_Instructions for the task:_ Line by line, transcribe the records exactly.

Pixel coordinate grounding data:
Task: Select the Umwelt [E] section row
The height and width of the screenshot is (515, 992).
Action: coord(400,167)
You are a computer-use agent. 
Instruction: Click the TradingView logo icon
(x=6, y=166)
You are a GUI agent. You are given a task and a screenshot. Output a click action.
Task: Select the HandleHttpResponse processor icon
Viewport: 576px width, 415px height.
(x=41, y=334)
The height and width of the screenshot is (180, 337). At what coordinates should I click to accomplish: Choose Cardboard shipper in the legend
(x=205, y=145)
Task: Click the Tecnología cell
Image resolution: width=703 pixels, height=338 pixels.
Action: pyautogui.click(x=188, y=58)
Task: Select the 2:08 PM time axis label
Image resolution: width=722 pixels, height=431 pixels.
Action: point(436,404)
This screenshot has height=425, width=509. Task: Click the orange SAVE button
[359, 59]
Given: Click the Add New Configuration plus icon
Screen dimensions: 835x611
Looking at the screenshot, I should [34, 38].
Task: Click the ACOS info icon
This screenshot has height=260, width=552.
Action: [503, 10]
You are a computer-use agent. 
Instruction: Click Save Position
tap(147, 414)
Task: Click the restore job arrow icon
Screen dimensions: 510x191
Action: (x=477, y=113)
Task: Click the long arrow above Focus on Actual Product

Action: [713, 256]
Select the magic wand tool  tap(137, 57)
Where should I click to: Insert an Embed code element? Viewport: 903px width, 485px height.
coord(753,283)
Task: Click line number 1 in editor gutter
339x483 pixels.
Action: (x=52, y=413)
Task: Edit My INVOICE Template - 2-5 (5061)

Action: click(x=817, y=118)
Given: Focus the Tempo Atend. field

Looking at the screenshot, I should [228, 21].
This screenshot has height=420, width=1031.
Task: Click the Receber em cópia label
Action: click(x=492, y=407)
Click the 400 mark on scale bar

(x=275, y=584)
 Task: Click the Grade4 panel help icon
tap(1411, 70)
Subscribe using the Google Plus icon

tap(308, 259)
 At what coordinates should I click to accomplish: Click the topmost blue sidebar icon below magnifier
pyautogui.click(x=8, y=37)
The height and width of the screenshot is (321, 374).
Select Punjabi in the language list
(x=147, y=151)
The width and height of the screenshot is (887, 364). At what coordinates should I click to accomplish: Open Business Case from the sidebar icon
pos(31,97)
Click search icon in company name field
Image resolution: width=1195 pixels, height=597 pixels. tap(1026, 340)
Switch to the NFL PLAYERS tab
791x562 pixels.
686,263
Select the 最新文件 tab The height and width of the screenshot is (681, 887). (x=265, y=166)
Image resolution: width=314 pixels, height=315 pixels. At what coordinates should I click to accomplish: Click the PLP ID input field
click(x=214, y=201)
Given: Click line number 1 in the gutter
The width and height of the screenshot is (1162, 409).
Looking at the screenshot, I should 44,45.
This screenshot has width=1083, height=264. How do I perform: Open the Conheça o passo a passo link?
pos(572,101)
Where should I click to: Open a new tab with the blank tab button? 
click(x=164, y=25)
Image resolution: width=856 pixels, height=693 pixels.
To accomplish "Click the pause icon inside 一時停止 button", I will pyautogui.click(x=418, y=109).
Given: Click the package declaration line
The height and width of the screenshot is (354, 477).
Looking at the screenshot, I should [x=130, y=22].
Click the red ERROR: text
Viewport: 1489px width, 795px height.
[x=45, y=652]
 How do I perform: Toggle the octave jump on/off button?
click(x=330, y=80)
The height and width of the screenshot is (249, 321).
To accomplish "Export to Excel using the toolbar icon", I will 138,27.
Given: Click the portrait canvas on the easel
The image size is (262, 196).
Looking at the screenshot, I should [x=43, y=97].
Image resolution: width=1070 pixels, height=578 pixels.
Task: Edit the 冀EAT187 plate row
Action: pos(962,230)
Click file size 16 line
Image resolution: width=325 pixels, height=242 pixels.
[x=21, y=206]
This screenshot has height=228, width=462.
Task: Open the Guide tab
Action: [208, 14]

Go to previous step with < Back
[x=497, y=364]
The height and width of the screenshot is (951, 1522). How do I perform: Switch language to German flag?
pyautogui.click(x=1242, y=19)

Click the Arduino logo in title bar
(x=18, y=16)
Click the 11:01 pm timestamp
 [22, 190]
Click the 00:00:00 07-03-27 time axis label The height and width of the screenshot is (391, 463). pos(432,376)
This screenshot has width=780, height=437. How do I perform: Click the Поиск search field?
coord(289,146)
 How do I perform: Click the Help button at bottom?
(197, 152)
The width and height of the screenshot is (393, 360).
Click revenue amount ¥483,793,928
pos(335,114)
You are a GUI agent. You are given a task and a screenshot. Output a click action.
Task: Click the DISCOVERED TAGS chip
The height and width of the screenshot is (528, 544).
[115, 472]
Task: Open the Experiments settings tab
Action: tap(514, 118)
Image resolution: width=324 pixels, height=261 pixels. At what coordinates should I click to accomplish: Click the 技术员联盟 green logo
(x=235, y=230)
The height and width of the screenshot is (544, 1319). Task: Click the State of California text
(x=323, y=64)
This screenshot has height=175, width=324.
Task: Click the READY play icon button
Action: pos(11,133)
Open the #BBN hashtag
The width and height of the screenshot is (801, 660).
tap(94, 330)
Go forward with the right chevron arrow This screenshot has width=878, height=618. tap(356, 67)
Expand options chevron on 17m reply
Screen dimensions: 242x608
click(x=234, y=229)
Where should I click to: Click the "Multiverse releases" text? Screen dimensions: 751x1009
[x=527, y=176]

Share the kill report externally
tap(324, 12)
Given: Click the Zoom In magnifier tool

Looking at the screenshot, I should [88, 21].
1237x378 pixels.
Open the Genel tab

_Written response:_
Task: Select the Umwelt [E] section row
The height and width of the screenshot is (515, 992).
Action: coord(400,167)
You are a computer-use agent. 
Instruction: Click the TradingView logo icon
(x=6, y=166)
You are a GUI agent. You are given a task and a screenshot. Output a click action.
Task: Select the HandleHttpResponse processor icon
Viewport: 576px width, 415px height.
(x=41, y=334)
The height and width of the screenshot is (180, 337). At what coordinates should I click to accomplish: Choose Cardboard shipper in the legend
(x=205, y=145)
Task: Click the Tecnología cell
Image resolution: width=703 pixels, height=338 pixels.
Action: pyautogui.click(x=188, y=58)
Task: Select the 2:08 PM time axis label
Image resolution: width=722 pixels, height=431 pixels.
Action: point(436,404)
This screenshot has height=425, width=509. Task: Click the orange SAVE button
[359, 59]
Given: Click the Add New Configuration plus icon
Screen dimensions: 835x611
Looking at the screenshot, I should [34, 38].
Task: Click the ACOS info icon
This screenshot has height=260, width=552.
Action: [503, 10]
You are a computer-use agent. 
Instruction: Click Save Position
tap(147, 414)
Task: Click the restore job arrow icon
Screen dimensions: 510x191
Action: (x=477, y=113)
Task: Click the long arrow above Focus on Actual Product

Action: [713, 256]
Select the magic wand tool  tap(137, 57)
Where should I click to: Insert an Embed code element? Viewport: 903px width, 485px height.
coord(753,283)
Task: Click line number 1 in editor gutter
339x483 pixels.
Action: (x=52, y=413)
Task: Edit My INVOICE Template - 2-5 (5061)

Action: click(x=817, y=118)
Given: Focus the Tempo Atend. field

Looking at the screenshot, I should [228, 21].
This screenshot has height=420, width=1031.
Task: Click the Receber em cópia label
Action: click(x=492, y=407)
Click the 400 mark on scale bar

(x=275, y=584)
 Task: Click the Grade4 panel help icon
tap(1411, 70)
Subscribe using the Google Plus icon

tap(308, 259)
 At what coordinates should I click to accomplish: Click the topmost blue sidebar icon below magnifier
pyautogui.click(x=8, y=37)
The height and width of the screenshot is (321, 374).
Select Punjabi in the language list
(x=147, y=151)
The width and height of the screenshot is (887, 364). At what coordinates should I click to accomplish: Open Business Case from the sidebar icon
pos(31,97)
Click search icon in company name field
Image resolution: width=1195 pixels, height=597 pixels. tap(1026, 340)
Switch to the NFL PLAYERS tab
791x562 pixels.
686,263
Select the 最新文件 tab The height and width of the screenshot is (681, 887). (x=265, y=166)
Image resolution: width=314 pixels, height=315 pixels. At what coordinates should I click to accomplish: Click the PLP ID input field
click(x=214, y=201)
Given: Click line number 1 in the gutter
The width and height of the screenshot is (1162, 409).
Looking at the screenshot, I should 44,45.
This screenshot has width=1083, height=264. How do I perform: Open the Conheça o passo a passo link?
pos(572,101)
Where should I click to: Open a new tab with the blank tab button? 
click(x=164, y=25)
Image resolution: width=856 pixels, height=693 pixels.
To accomplish "Click the pause icon inside 一時停止 button", I will pyautogui.click(x=418, y=109).
Given: Click the package declaration line
The height and width of the screenshot is (354, 477).
Looking at the screenshot, I should [x=130, y=22].
Click the red ERROR: text
Viewport: 1489px width, 795px height.
[x=45, y=652]
 How do I perform: Toggle the octave jump on/off button?
click(x=330, y=80)
The height and width of the screenshot is (249, 321).
To accomplish "Export to Excel using the toolbar icon", I will 138,27.
Given: Click the portrait canvas on the easel
The image size is (262, 196).
Looking at the screenshot, I should [x=43, y=97].
Image resolution: width=1070 pixels, height=578 pixels.
Task: Edit the 冀EAT187 plate row
Action: pos(962,230)
Click file size 16 line
Image resolution: width=325 pixels, height=242 pixels.
[x=21, y=206]
This screenshot has height=228, width=462.
Task: Open the Guide tab
Action: [208, 14]

Go to previous step with < Back
[x=497, y=364]
The height and width of the screenshot is (951, 1522). How do I perform: Switch language to German flag?
pyautogui.click(x=1242, y=19)

Click the Arduino logo in title bar
(x=18, y=16)
Click the 11:01 pm timestamp
 [22, 190]
Click the 00:00:00 07-03-27 time axis label The height and width of the screenshot is (391, 463). pos(432,376)
This screenshot has width=780, height=437. How do I perform: Click the Поиск search field?
coord(289,146)
 How do I perform: Click the Help button at bottom?
(197, 152)
The width and height of the screenshot is (393, 360).
Click revenue amount ¥483,793,928
pos(335,114)
You are a GUI agent. You are given a task and a screenshot. Output a click action.
Task: Click the DISCOVERED TAGS chip
The height and width of the screenshot is (528, 544).
[115, 472]
Task: Open the Experiments settings tab
Action: tap(514, 118)
Image resolution: width=324 pixels, height=261 pixels. At what coordinates should I click to accomplish: Click the 技术员联盟 green logo
(x=235, y=230)
The height and width of the screenshot is (544, 1319). Task: Click the State of California text
(x=323, y=64)
This screenshot has height=175, width=324.
Task: Click the READY play icon button
Action: pos(11,133)
Open the #BBN hashtag
The width and height of the screenshot is (801, 660).
tap(94, 330)
Go forward with the right chevron arrow This screenshot has width=878, height=618. tap(356, 67)
Expand options chevron on 17m reply
Screen dimensions: 242x608
click(x=234, y=229)
Where should I click to: Click the "Multiverse releases" text? Screen dimensions: 751x1009
[x=527, y=176]

Share the kill report externally
tap(324, 12)
Given: Click the Zoom In magnifier tool

Looking at the screenshot, I should [88, 21].
1237x378 pixels.
Open the Genel tab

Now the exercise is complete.